== ABOUT THIS TASK ==
A single number is the answer: the count of lines in these records with "button" in them.
┄┄┄┄┄┄┄┄┄┄┄┄┄┄┄┄┄┄┄┄
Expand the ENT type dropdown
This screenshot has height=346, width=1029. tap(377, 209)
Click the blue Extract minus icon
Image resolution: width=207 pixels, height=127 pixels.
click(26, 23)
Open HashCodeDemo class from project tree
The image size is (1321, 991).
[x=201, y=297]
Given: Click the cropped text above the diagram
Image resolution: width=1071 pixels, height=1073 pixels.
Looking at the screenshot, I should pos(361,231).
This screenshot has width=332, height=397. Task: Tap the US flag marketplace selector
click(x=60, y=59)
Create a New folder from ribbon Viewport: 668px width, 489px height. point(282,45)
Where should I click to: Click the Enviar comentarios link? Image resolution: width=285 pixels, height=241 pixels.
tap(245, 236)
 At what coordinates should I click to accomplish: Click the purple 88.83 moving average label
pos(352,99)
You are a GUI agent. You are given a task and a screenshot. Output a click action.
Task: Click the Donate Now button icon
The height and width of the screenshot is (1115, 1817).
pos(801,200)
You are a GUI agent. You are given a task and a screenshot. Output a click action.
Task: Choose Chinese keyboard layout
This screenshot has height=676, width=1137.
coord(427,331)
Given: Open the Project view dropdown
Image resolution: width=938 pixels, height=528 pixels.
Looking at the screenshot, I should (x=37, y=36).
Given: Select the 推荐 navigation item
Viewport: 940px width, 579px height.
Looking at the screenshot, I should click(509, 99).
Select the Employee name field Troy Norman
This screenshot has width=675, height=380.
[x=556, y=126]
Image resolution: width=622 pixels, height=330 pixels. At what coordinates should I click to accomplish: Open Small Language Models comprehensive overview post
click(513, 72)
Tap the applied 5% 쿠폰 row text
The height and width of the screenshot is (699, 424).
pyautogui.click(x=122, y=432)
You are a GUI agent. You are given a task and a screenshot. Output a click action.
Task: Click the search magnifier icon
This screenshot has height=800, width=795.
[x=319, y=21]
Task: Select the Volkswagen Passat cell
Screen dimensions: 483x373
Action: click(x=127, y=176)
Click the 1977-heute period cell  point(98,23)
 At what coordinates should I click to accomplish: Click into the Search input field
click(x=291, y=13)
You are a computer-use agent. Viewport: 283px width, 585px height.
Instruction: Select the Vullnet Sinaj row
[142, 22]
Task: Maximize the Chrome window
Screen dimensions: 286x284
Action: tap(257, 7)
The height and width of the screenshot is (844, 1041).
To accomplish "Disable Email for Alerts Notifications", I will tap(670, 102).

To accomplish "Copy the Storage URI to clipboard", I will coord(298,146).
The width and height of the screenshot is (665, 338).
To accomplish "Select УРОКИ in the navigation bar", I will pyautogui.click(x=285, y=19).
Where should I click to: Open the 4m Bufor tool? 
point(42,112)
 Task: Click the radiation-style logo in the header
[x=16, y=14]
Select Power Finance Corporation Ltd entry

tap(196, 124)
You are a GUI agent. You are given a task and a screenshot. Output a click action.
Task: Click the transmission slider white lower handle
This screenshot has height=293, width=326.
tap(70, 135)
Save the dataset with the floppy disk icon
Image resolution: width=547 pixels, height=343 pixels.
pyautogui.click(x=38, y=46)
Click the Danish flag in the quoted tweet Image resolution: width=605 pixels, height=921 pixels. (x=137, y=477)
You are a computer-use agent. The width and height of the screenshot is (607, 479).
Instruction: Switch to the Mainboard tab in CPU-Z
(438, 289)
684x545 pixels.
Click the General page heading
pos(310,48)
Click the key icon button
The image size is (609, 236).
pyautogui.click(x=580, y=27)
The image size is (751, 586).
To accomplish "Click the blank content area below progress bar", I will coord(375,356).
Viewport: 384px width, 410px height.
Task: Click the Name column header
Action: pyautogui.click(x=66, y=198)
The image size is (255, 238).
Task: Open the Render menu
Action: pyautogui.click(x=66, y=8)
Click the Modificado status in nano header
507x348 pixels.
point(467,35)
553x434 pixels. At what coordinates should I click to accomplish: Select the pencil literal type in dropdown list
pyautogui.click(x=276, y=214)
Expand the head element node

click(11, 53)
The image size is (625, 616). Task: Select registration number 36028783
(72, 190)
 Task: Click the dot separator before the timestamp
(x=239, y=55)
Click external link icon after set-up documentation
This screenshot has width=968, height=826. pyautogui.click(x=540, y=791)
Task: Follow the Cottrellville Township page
┄┄┄┄┄┄┄┄┄┄┄┄┄┄┄┄┄┄┄┄
== SOLUTION FOR THIS PROBLEM ==
2